WRITTEN TASK A: Rewrite the entries as a numbered list with blank lines omitted, beginning at the first line of the entries and stopping after the line containing "Action: tap(28, 436)".

___ PAGE ___

Split delimited values in a DataFrame column into two new columns

df['new_col1'], df['new_col2'] = zip(
    *df['original_col'].apply(
        lambda x: x.split(': ', 1)))

Collapse hierarchical column indexes

df.columns = df.columns.get_level_values(0)

Reshaping, Concatenating, and Merging Data¶

Pivot data (with flexibility about what what becomes a column and what stays a row).

pd.pivot_table(
  df,values='cell_value',
  index=['col1', 'col2', 'col3'], # these stay as columns; will fail silently if any of these cols have null values
  columns=['col4']) # data values in this column become their own column

Concatenate two DataFrame columns into a new, single column
(useful when dealing with composite keys, for example)

df['newcol'] = df['col1'].astype(str) + df['col2'].astype(str)

Display and formatting¶

Set up formatting so larger numbers aren’t displayed in scientific notation

pd.set_option('display.float_format', lambda x: '%.3f' % x)

To display with commas and no decimals

pd.options.display.float_format = '{:,.0f}'.format

Creating DataFrames¶

Create a DataFrame from a Python dictionary

df = pd.DataFrame(list(a_dictionary.items()), columns = ['column1', 'column2'])

List unique values in a DataFrame column

pd.unique(df.column_name.ravel())

___ ENTRIES SHOWN ___

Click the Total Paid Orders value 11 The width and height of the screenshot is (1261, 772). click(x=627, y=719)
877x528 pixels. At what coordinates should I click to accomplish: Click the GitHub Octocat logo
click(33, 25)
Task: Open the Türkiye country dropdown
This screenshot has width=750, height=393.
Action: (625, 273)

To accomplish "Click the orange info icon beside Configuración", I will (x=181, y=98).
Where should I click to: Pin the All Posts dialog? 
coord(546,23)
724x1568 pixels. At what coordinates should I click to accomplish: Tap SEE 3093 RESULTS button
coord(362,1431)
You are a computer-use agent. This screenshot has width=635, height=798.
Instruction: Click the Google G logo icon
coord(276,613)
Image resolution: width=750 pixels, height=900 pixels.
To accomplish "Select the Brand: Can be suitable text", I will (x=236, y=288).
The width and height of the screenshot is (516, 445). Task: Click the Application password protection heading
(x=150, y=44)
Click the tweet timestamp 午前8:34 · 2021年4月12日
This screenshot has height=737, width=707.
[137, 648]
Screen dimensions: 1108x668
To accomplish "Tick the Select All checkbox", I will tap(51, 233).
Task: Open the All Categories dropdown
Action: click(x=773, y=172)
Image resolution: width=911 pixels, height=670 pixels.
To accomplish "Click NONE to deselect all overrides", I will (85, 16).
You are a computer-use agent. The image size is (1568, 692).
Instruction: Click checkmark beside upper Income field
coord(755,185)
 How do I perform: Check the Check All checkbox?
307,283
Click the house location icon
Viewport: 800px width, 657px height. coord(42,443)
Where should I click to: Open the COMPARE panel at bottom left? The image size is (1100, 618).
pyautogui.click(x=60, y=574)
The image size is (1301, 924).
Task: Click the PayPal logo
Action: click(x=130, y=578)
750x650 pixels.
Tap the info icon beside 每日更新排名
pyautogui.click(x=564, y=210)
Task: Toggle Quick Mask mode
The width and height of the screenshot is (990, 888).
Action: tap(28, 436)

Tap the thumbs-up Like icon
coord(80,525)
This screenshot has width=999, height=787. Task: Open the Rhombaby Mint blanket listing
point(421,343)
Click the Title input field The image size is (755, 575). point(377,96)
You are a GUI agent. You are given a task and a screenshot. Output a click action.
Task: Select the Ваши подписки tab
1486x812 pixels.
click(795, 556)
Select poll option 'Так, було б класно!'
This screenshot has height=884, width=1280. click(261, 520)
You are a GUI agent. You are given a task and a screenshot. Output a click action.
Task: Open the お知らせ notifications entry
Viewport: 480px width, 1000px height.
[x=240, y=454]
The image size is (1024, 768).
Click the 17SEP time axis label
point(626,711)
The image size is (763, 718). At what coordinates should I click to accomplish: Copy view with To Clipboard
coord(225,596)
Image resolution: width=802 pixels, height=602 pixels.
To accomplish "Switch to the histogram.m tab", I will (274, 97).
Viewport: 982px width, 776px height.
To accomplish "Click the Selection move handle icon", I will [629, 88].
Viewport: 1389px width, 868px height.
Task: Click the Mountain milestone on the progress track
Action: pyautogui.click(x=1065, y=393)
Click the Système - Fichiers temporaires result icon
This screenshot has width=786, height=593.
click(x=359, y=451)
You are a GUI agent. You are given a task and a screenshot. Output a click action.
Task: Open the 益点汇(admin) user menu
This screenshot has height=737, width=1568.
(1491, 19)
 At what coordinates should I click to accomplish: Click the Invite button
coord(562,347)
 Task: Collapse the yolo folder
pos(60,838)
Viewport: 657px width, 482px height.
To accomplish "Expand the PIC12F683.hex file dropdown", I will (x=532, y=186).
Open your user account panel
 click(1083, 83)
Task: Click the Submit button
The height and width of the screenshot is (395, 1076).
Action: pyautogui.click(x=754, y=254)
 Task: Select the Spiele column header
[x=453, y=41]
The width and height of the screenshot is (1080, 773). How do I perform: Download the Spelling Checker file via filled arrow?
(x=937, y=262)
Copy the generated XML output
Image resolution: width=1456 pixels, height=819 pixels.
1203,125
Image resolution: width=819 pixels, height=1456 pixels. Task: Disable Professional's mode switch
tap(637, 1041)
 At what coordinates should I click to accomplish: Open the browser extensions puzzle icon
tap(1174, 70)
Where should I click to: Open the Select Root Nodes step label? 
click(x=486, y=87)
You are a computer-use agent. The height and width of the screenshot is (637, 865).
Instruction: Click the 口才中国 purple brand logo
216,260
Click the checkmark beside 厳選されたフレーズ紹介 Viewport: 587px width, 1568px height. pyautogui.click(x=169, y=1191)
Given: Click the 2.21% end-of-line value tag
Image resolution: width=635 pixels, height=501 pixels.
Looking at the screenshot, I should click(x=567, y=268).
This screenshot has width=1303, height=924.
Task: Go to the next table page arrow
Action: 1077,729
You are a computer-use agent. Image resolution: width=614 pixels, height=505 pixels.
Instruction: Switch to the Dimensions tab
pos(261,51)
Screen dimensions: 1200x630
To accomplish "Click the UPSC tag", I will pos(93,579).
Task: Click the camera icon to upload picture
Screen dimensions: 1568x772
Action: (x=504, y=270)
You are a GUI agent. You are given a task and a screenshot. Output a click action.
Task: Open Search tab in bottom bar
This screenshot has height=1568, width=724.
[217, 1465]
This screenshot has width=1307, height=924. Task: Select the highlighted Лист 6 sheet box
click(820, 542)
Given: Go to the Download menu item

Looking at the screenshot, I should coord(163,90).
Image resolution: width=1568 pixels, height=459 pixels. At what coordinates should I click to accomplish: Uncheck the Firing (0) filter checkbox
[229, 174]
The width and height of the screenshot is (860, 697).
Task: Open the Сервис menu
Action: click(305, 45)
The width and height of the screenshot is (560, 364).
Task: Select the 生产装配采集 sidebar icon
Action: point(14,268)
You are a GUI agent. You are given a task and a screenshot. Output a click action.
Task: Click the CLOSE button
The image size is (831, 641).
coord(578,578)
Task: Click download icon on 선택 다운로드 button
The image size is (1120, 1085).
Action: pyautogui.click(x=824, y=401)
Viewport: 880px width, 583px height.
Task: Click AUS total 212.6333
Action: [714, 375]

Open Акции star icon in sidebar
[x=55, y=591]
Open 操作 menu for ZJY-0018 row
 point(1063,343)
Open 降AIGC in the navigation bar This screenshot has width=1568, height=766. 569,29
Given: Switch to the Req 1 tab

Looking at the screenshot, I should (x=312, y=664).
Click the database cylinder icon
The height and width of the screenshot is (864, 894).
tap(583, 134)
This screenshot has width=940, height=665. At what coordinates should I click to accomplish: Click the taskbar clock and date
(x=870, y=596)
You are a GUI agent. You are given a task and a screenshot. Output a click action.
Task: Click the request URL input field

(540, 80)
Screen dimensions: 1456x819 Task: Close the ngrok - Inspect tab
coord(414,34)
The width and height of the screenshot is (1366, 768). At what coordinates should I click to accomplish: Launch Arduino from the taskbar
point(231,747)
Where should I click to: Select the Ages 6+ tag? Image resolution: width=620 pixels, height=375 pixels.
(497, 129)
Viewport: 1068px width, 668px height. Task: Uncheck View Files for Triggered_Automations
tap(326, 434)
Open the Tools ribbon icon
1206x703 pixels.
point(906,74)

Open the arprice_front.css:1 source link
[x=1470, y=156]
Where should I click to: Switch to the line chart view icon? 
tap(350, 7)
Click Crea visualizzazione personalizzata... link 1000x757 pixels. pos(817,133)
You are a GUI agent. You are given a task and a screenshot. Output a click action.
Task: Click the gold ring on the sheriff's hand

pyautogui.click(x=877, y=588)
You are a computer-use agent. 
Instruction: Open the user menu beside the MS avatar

___

WRITTEN TASK B: Copy out the pandas notes in full, word for word.

RESPONSE A:
1. Click the Total Paid Orders value 11 The width and height of the screenshot is (1261, 772). click(x=627, y=719)
2. 877x528 pixels. At what coordinates should I click to accomplish: Click the GitHub Octocat logo
3. click(33, 25)
4. Task: Open the Türkiye country dropdown
5. This screenshot has width=750, height=393.
6. Action: (625, 273)
7. To accomplish "Click the orange info icon beside Configuración", I will (x=181, y=98).
8. Where should I click to: Pin the All Posts dialog? 
9. coord(546,23)
10. 724x1568 pixels. At what coordinates should I click to accomplish: Tap SEE 3093 RESULTS button
11. coord(362,1431)
12. You are a computer-use agent. This screenshot has width=635, height=798.
13. Instruction: Click the Google G logo icon
14. coord(276,613)
15. Image resolution: width=750 pixels, height=900 pixels.
16. To accomplish "Select the Brand: Can be suitable text", I will (x=236, y=288).
17. The width and height of the screenshot is (516, 445). Task: Click the Application password protection heading
18. (x=150, y=44)
19. Click the tweet timestamp 午前8:34 · 2021年4月12日
20. This screenshot has height=737, width=707.
21. [137, 648]
22. Screen dimensions: 1108x668
23. To accomplish "Tick the Select All checkbox", I will tap(51, 233).
24. Task: Open the All Categories dropdown
25. Action: click(x=773, y=172)
26. Image resolution: width=911 pixels, height=670 pixels.
27. To accomplish "Click NONE to deselect all overrides", I will (85, 16).
28. You are a computer-use agent. The image size is (1568, 692).
29. Instruction: Click checkmark beside upper Income field
30. coord(755,185)
31.  How do I perform: Check the Check All checkbox?
32. 307,283
33. Click the house location icon
34. Viewport: 800px width, 657px height. coord(42,443)
35. Where should I click to: Open the COMPARE panel at bottom left? The image size is (1100, 618).
36. pyautogui.click(x=60, y=574)
37. The image size is (1301, 924).
38. Task: Click the PayPal logo
39. Action: click(x=130, y=578)
40. 750x650 pixels.
41. Tap the info icon beside 每日更新排名
42. pyautogui.click(x=564, y=210)
43. Task: Toggle Quick Mask mode
44. The width and height of the screenshot is (990, 888).
45. Action: tap(28, 436)

RESPONSE B:
Split delimited values in a DataFrame column into two new columns

df['new_col1'], df['new_col2'] = zip(
    *df['original_col'].apply(
        lambda x: x.split(': ', 1)))

Collapse hierarchical column indexes

df.columns = df.columns.get_level_values(0)

Reshaping, Concatenating, and Merging Data¶

Pivot data (with flexibility about what what becomes a column and what stays a row).

pd.pivot_table(
  df,values='cell_value',
  index=['col1', 'col2', 'col3'], # these stay as columns; will fail silently if any of these cols have null values
  columns=['col4']) # data values in this column become their own column

Concatenate two DataFrame columns into a new, single column
(useful when dealing with composite keys, for example)

df['newcol'] = df['col1'].astype(str) + df['col2'].astype(str)

Display and formatting¶

Set up formatting so larger numbers aren’t displayed in scientific notation

pd.set_option('display.float_format', lambda x: '%.3f' % x)

To display with commas and no decimals

pd.options.display.float_format = '{:,.0f}'.format

Creating DataFrames¶

Create a DataFrame from a Python dictionary

df = pd.DataFrame(list(a_dictionary.items()), columns = ['column1', 'column2'])

List unique values in a DataFrame column

pd.unique(df.column_name.ravel())